> EXTRAIT
Forages pétroliers en Guyane : une tribune contre une "aberration climatique soutenue par le gouvernement"

Banderole des opposants aux forages de pétrole au large des côtes de Guyane
Des ONG environnementales ont publié, mercredi 12 décembre, une tribune contre le projet de forage pétrolier au large de la Guyane. Ils pointent les contradictions du gouvernement en matière d'écologie et ont déposé un recours contre l'Etat pour contester l'autorisation délivrée à Total.
Ce n'est plus qu'une question de jours, et la tribune publiée par des ONG environnementales, ce mercredi 12 décembre sur franceinfo, arrive à point nommé.

Le navire de forage du géant pétrolier Total est en route vers le site pour lequel il a récemment obtenu son autorisation d'exploitation, à 150 kilomètres des côtes guyanaises... Après des mois de mobilisation, de bras de fer, à coup de pétitions et communiqués interposés, les organisations de défense de l'environnement ont pris le parti de frapper fort. Certaines ont même déposé un recours contre l'Etat pour contester l'autorisation de forage.
   

Pointer "les contradictions du gouvernement"


La mission, décriée par les ONG depuis des mois, débutera bientôt, pour quatre mois d'exploration pétrolière. Le but : évaluer la présence d'hydrocarbures en quantité suffisante dans les eaux guyanaises.

Plus qu'un ultime cri désespéré contre ce projet de forage, ce sont "les contradictions du gouvernement en matière d'écologie" qui sont visées dans cette tribune. "Il y a un an, le gouvernement s'enorgueillissait de la loi hydrocarbures censée mettre fin à la production d’énergies fossiles en France en 2040" rappellent les signataires. "Entre-temps, le gouvernement a tout fait pour faciliter le travail à Total."
 
Après plusieurs prolongations de permis d'exploration pétrolière accordés par le ministère de l'Environnement à Total, dont le dernier, en septembre 2017, délivré pendant les débats parlementaires sur la loi hydrocarbures, est attaqué par les associations Greenpeace France et Amis de la Terre France, les signataires de la tribune dénoncent "une aberration climatique soutenue par le gouvernement".
 

Le rapport du Giec est formel : pour respecter l'objectif des 1,5°C de réchauffement, 80% des ressources fossiles non exploitées doivent rester dans le sol.

> LIGNES DE DONNÉES
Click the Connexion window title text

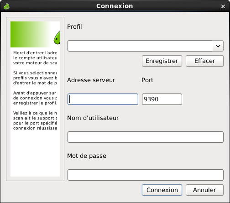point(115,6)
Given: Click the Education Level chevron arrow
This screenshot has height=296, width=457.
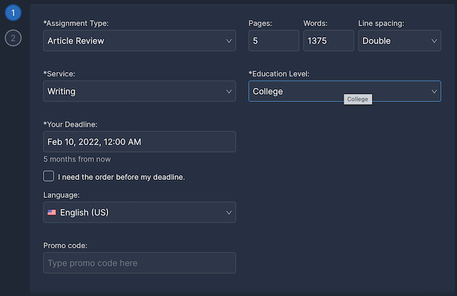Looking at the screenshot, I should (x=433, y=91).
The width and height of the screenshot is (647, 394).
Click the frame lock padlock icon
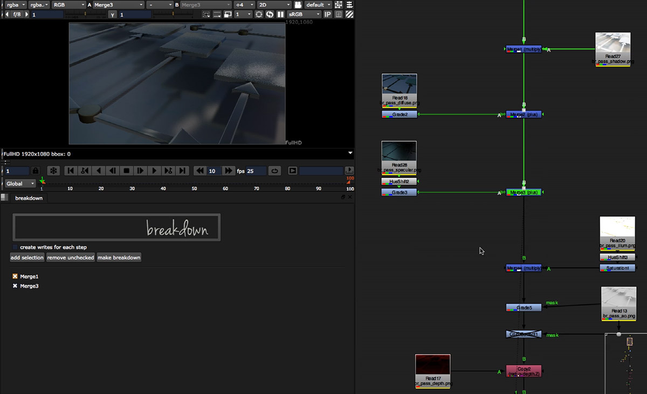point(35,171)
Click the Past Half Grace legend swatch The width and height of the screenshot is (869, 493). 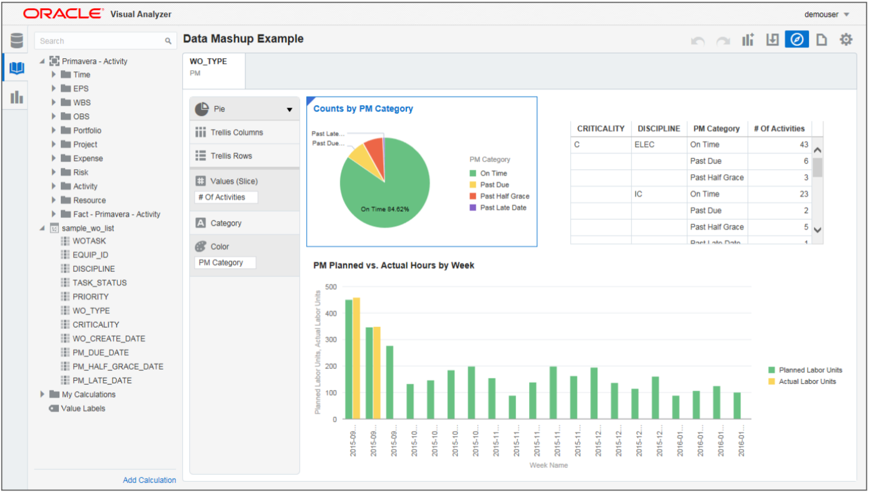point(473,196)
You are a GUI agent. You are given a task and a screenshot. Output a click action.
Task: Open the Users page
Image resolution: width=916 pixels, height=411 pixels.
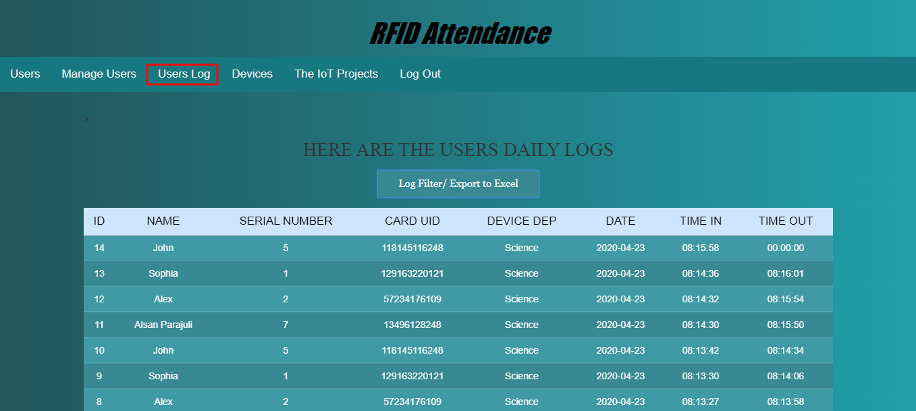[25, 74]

---

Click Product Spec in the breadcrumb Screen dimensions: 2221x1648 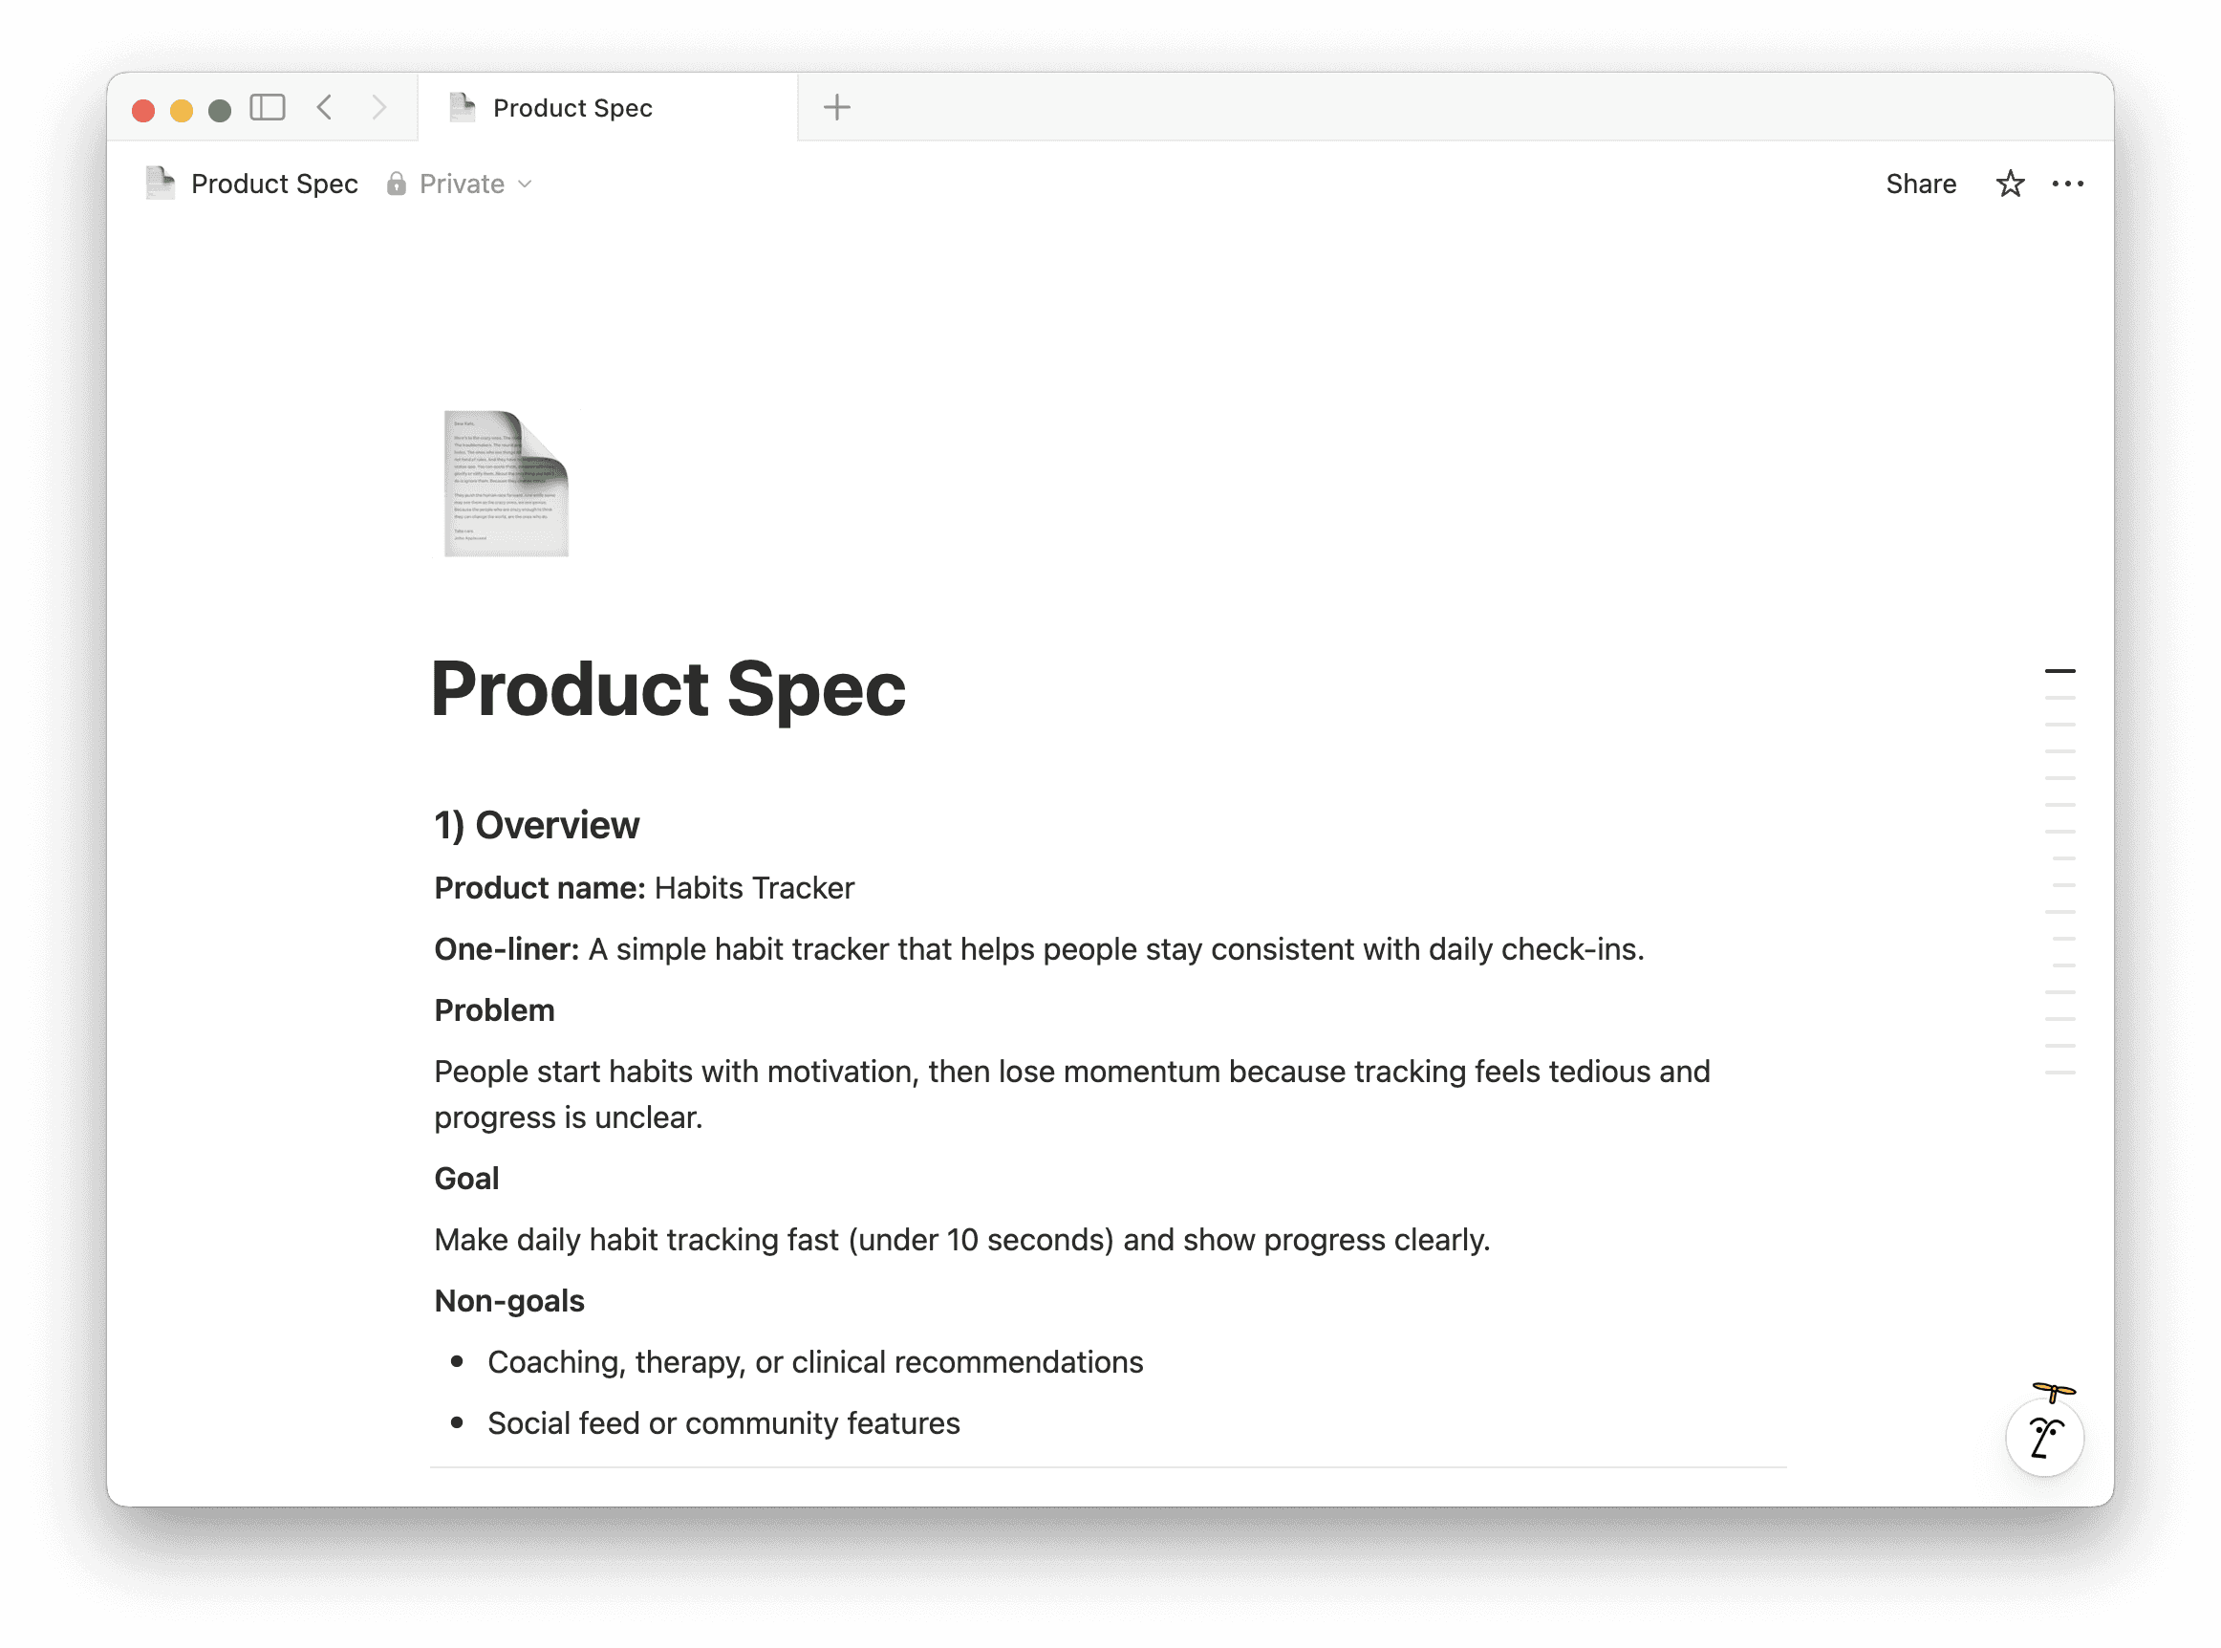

> CONSIGNE 1
Relevez toutes les organisations que l'article sur les forages pétroliers en Guyane désigne par un nom propre : entreprise, média, associations, ministère et groupe d'experts.
> CONSIGNE 2
Dans l'article sur les forages pétroliers en Guyane, à quelle distance des côtes guyanaises se situe le site de forage de Total ?
> CONSIGNE 3
Poursuivez l'article sur les forages pétroliers en Guyane à partir de sa dernière phrase.

> RÉSULTAT 1
Total, franceinfo, le ministère de l'Environnement, Greenpeace France, Amis de la Terre France, le Giec

> RÉSULTAT 2
Le site se trouve à 150 kilomètres des côtes guyanaises.

> RÉSULTAT 3
"Comment peut-on se présenter sur la scène internationale comme le champion du climat et en même temps, dérouler le tapis rouge à un des plus gros pollueurs au monde ?", poursuivent les signataires, parmi lesquels des présidents et porte-parole de Greenpeace France, Sea Shepherd France, Surfrider Europe, Stop Pétrole Offshore Guyane ou encore Guyane Nature Environnement, invitant le chef de l'Etat à regarder "de l'autre côté de la frontière guyanaise".

C'est sur le Brésil que les ONG nous demandent de fixer le regard. Là où l'administration environnementale vient de refuser d'accorder à Total l'autorisation d'effectuer des forages dans l'embouchure de l'Amazone, au motif que le plan présenté par le groupe pétrolier français présente "d'importantes incertitudes", notamment en situation d'urgence.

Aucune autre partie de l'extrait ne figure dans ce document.